**EXCERPT PROVIDED:**
The opinion of the court was delivered by: Honorable Barry Ted Moskowitz United States District Judge

(S.D. Cal. No. 09CV2509)


Defendant Iovate Health Sciences, U.S.A., Inc. ("Defendant") has filed a motion to dismiss Counts IV and V of Plaintiff Juan A. Noyola's First Amended Complaint ("Motion"). For the reasons set forth below, Defendant's Motion is GRANTED in part and DENIED in part. The Court denies the Motion as to Count IV. Count V is dismissed with leave to amend. Plaintiff shall have 21 days leave to amend as to Count V. The time for leave shall run from the date of entry of this order.


On July 29, 2009, Plaintiff filed a complaint in the District Court for the Southern District of New York (S.D.N.Y. Civil Action No. 09cv6740). On November 9, 2009, the case was transferred by the Panel on Multidistrict Litigation ("MDL") to the Southern District of California. On December 16, 2009, in the above-entitled MDL action (09MD2087), Plaintiff filed a First Amended Complaint ("FAC"). On January 22, 2010, Defendant filed a Motion to Dismiss Count IV (breach of express and implied warranties) and Count V (violation of N.Y. General Business Law § 349) of the FAC pursuant to Federal Rule of Civil Procedure 12(b)(6).


A motion to dismiss under Fed. R. Civ. P. 12(b)(6) tests the formal sufficiency of the plaintiff's statement of the claim for relief. The Court's inquiry is whether the allegations state a sufficient claim under Fed. R. Civ. P. 8, which sets forth the requirements for pleading. Under Fed. R. Civ. P. 8(a)(2), a pleading must contain a "short and plain statement of the claim showing that the pleader is entitled to relief." Ashcroft v. Iqbal, 129 S.Ct. 1937, 1949 (2009). In the adjudication of a motion to dismiss under 12(b)(6), plaintiff's allegations must be accepted as true, drawing all inferences from the pleaded facts in plaintiff's favor. Pension Comm. of Univ. of Montreal Pension Plan v. Banc of America Sec. LLC, 568 F.3d 374, 377 (2nd Cir. 2009). To survive a motion to dismiss, the complaint must allege facts that, if true, would create a judicially cognizable cause of action. South Road Assoc. v. Int'l Bus. Machines Corp., 216 F.3d 251, 253 (2nd Cir. 2000). Only factual allegations must be accepted as true-not legal conclusions. Iqbal, 129 S.Ct. at 1949. "Threadbare recitals of the elements of a cause of action, supported by mere conclusory statements, do not suffice." Id. Although detailed factual allegations are not required, the factual allegations "must be enough to raise a right to relief above the speculative level." Bell Atlantic Corp. v. Twombly, 550 U.S. 544, 555 (2007).

**INFORMATION SUPPLIED:**
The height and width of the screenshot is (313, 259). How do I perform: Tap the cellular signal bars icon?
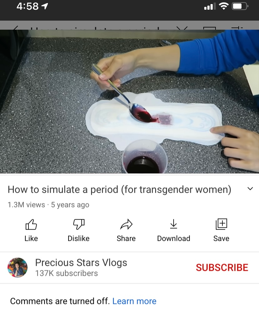(210, 6)
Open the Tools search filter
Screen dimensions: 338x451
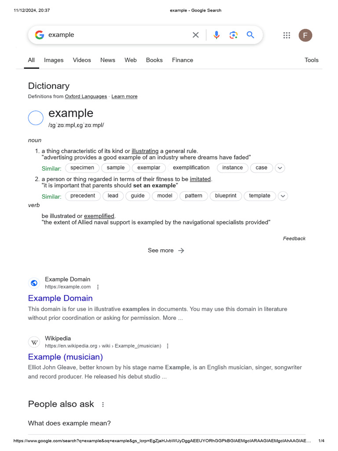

**WHAT IS ASKED:** Retype the passage of the court opinion above from "Defendant Iovate Health" to "of this order.".

**SOLUTION TO THE PROBLEM:**
Defendant Iovate Health Sciences, U.S.A., Inc. ("Defendant") has filed a motion to dismiss Counts IV and V of Plaintiff Juan A. Noyola's First Amended Complaint ("Motion"). For the reasons set forth below, Defendant's Motion is GRANTED in part and DENIED in part. The Court denies the Motion as to Count IV. Count V is dismissed with leave to amend. Plaintiff shall have 21 days leave to amend as to Count V. The time for leave shall run from the date of entry of this order.